- TASK ITEM -
Go over the data below and say how many lines hold the word "computer". Only the number is needed.
EXTRACTED DATA Start Marker
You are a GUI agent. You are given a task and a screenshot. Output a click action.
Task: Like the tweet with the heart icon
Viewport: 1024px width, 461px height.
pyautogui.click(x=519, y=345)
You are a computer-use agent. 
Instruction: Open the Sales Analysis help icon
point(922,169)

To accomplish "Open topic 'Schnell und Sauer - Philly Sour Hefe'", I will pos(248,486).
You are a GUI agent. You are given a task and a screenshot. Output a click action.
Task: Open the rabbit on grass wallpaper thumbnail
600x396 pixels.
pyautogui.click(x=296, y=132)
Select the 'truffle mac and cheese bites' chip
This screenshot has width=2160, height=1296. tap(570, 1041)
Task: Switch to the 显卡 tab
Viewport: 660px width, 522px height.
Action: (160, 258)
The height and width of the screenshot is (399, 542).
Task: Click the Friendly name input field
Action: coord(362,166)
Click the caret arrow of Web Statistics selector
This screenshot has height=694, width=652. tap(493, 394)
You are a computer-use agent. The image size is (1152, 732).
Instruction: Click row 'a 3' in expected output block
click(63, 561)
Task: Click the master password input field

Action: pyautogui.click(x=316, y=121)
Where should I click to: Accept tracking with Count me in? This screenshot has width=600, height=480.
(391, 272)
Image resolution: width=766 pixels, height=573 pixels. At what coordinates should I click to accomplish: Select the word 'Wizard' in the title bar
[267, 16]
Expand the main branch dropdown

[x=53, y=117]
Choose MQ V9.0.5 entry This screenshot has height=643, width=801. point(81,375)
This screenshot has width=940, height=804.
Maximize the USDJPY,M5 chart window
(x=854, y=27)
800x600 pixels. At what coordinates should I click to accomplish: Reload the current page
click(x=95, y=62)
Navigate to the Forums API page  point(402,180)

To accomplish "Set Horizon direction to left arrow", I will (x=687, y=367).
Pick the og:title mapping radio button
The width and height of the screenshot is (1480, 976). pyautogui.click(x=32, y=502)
EXTRACTED DATA End Marker
- REPLY TO THE EXERCISE -
2